Developers’ Documentation

Running Tests

Running tests requires the pytest package, available via pip or conda.

Go into the MemoCell directory and run:

# run all fast tests
python setup.py pytest

Alternatively, go into the ./tests/ directory and run:

# run all fast tests
pytest

To run test scripts individually (within the ./tests/ directory):

# adapt line to run an individual script
pytest test_memocell_<some tests>.py

Some tests are marked as slow as they are expensive; these are typically skipped during testing. To include them, add the runslow option (within the ./tests/ directory):

# run all tests (fast and slow)
pytest --runslow

# all tests (fast and slow) of an individual script
pytest test_memocell_<some tests>.py --runslow

Test Coverage

A test coverage metric can be obtained by the coverage package, available via pip install coverage.

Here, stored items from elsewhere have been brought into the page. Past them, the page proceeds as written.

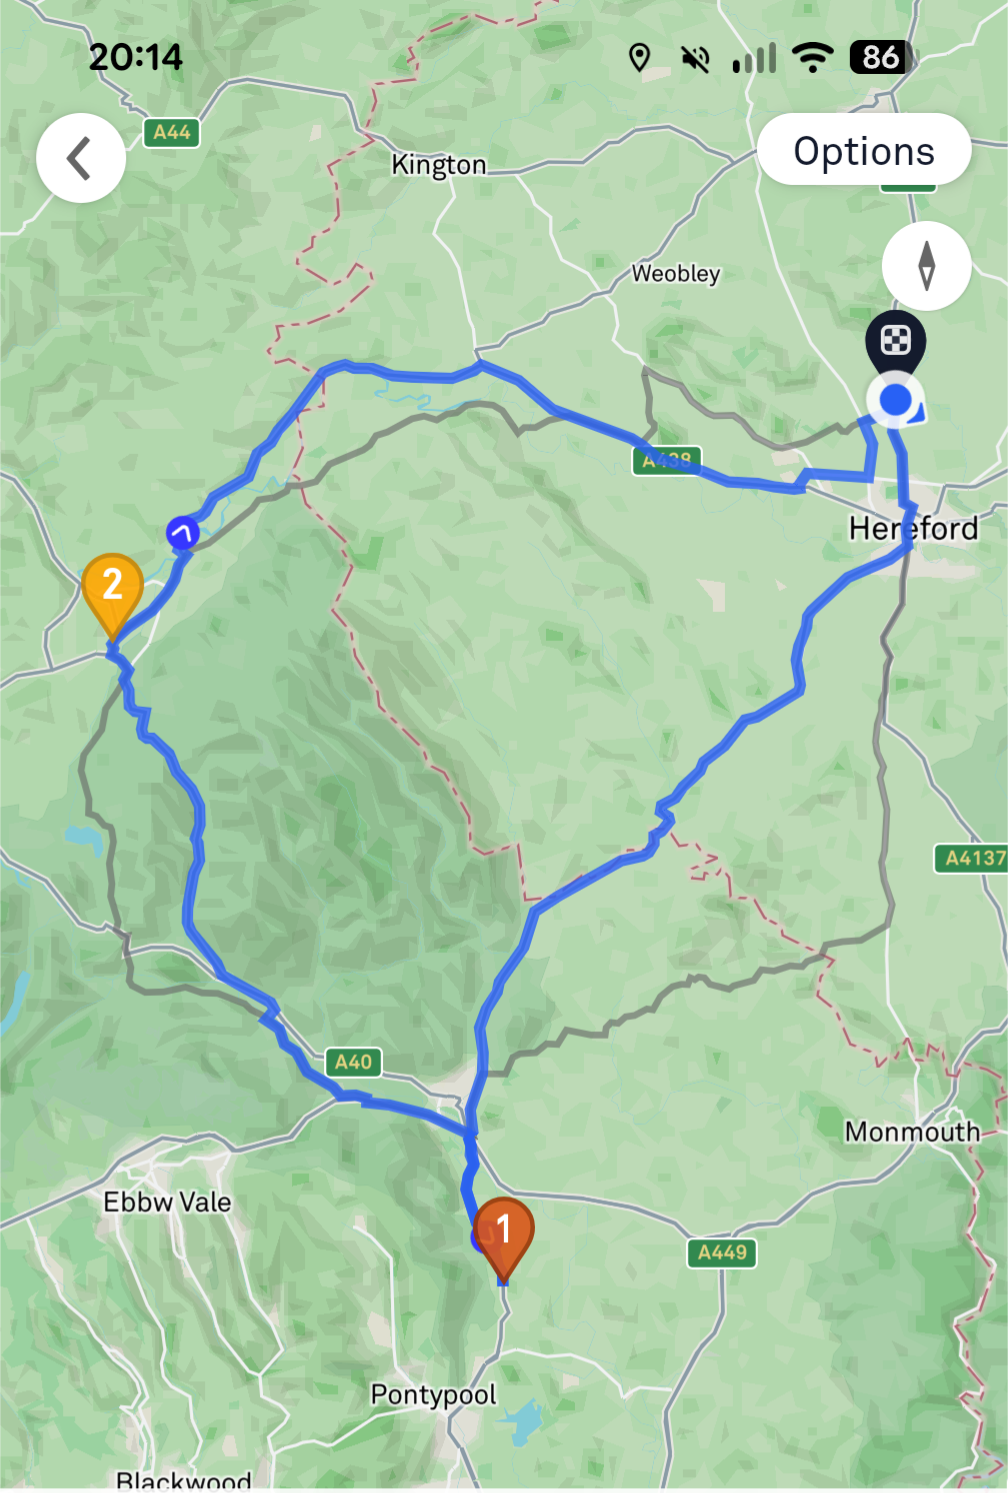Tap the A449 road badge
This screenshot has width=1008, height=1493.
click(722, 1253)
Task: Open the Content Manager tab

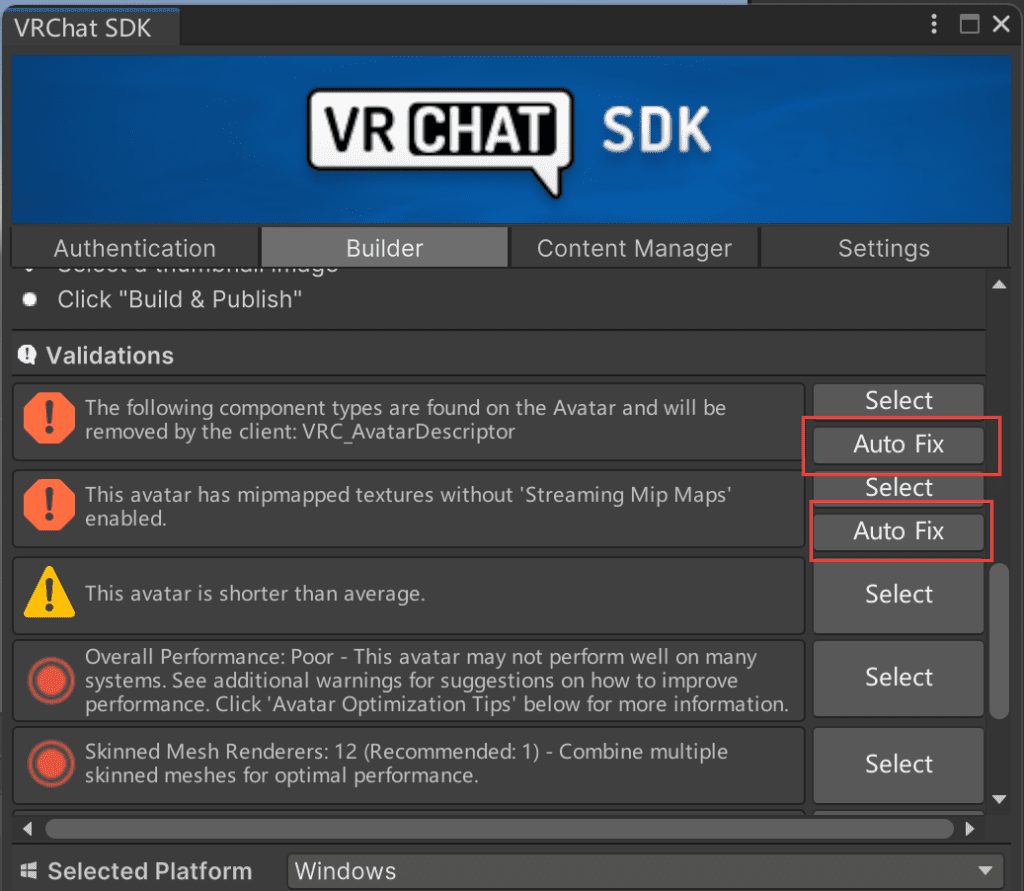Action: 634,248
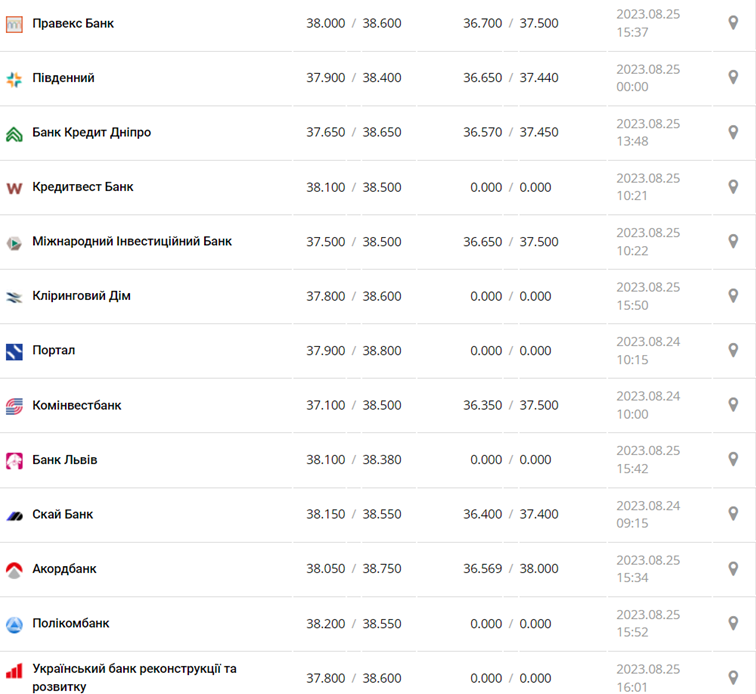Open the Скай Банк page

pyautogui.click(x=65, y=514)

Then run desired tests under coverage, for example (within the ./tests/ directory):

# run all tests under coverage
coverage run -m pytest --runslow

To get a coverage report, run one of the following options:

# coverage report in the terminal
coverage report -m

# create folder with html report (open index.html)
coverage html

Building Documentation

Requirements are sphinx, numpydoc and the sphinx_rtd_theme, available via pip. Go into the ./docs/ directory and run:

make html

A local html file can then be found at ./docs/_build/html/index.html.

Performance Notes

If MemoCell appears slow, there may be two major reasons for that (maybe more that we are currently not aware of).

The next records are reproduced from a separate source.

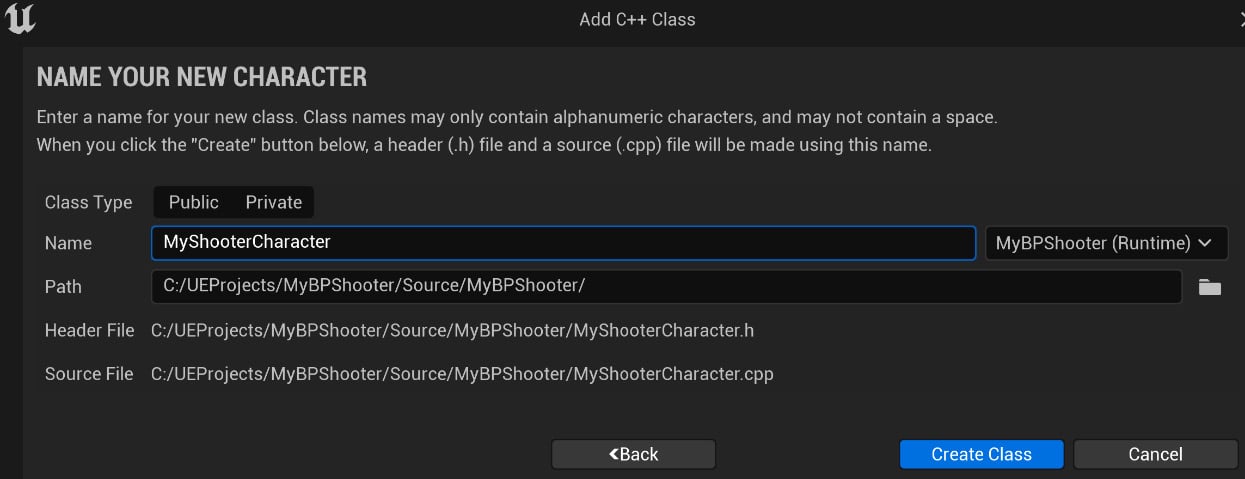The width and height of the screenshot is (1245, 479).
Task: Set Class Type to Private
Action: [273, 202]
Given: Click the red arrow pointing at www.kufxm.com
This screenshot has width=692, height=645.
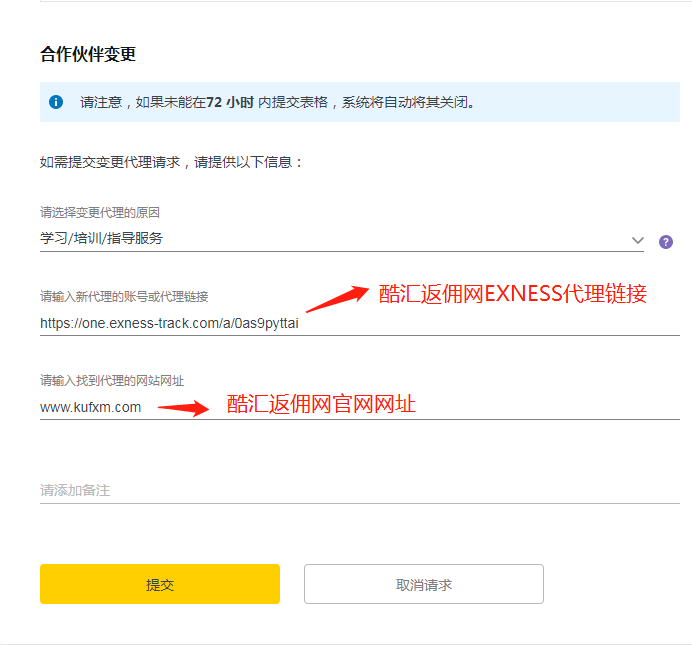Looking at the screenshot, I should [x=183, y=407].
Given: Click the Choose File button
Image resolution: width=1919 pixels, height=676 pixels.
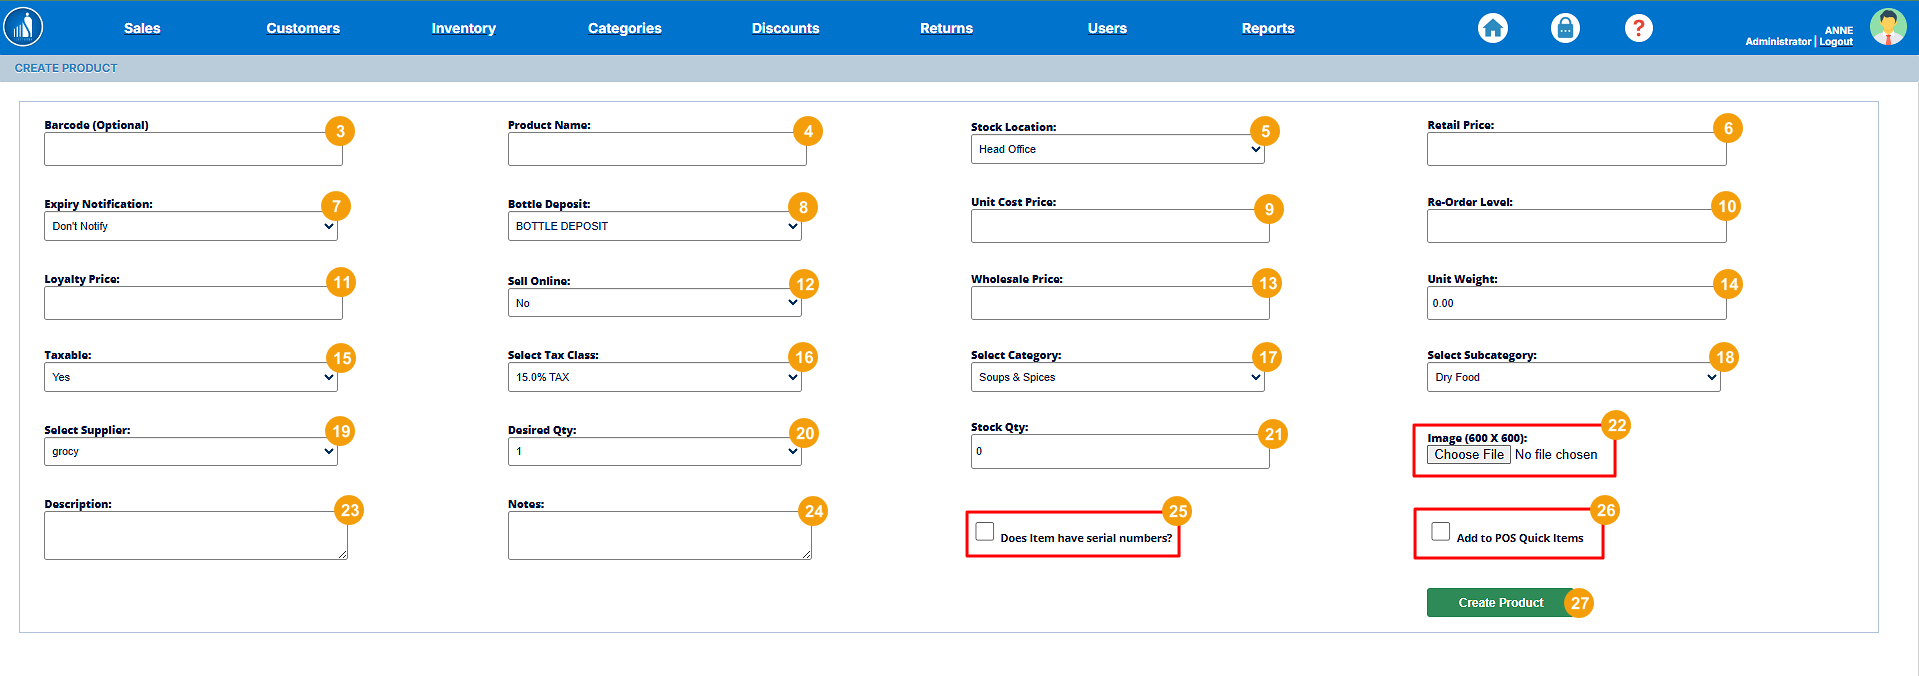Looking at the screenshot, I should coord(1468,454).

First, MemoCell relies heavily on efficient ODE integration by odeint, where the moment equations are computed based on numba just-in-time compilation. So make sure that the moment equations are actually computed in the compiled form, which can be a ~100-fold difference in performance.

Second, when running larger model selections with the parallel option, it seems critical for performance that the right number of parallel processes is used for the respective system. MemoCell is typically CPU-heavy and has little Input/Output tasks, hence typically one should not use more parallel processes than physical cores of the system (current default). However to know better, one might be advised to do test runs for different process numbers. Less can be more.

Note, that the tqdm progress bar often updates in larger chunks in parallel mode, particularly when many parallel processes are used. This can be a bit misleading, but it is not relevant for the actual performance.

Release Workflow

Increment the version number in setup.py file to the version that shall be released now. Also adapt the version in memocell/__init__.py and docs/conf.py. Commit/push to GitHub.

Go into the local MemoCell package folder and remove old egg files via rm -rf build *.egg-info. Also remove the previous distributions by removing the dist folder via finder or terminal.

Then build the distribution/wheels via python setup.py sdist bdist_wheel. Check with twine if it has run correctly via twine check dist/*.

Upload the release to pypi test registry via twine upload --repository-url https://test.pypi.org/legacy/ dist/*.

If everything looks good, make a release on GitHub; tag versions starting with v<...>. Upload the two files (source dist and wheels) from the dist folder in that process.

Finally, use twine upload dist/* to upload to the actual pypi registry.

Travis should automatically trigger a build test after these processes. Check if it runs through and that the pypi and travis badges update accordingly on the GitHub homepage.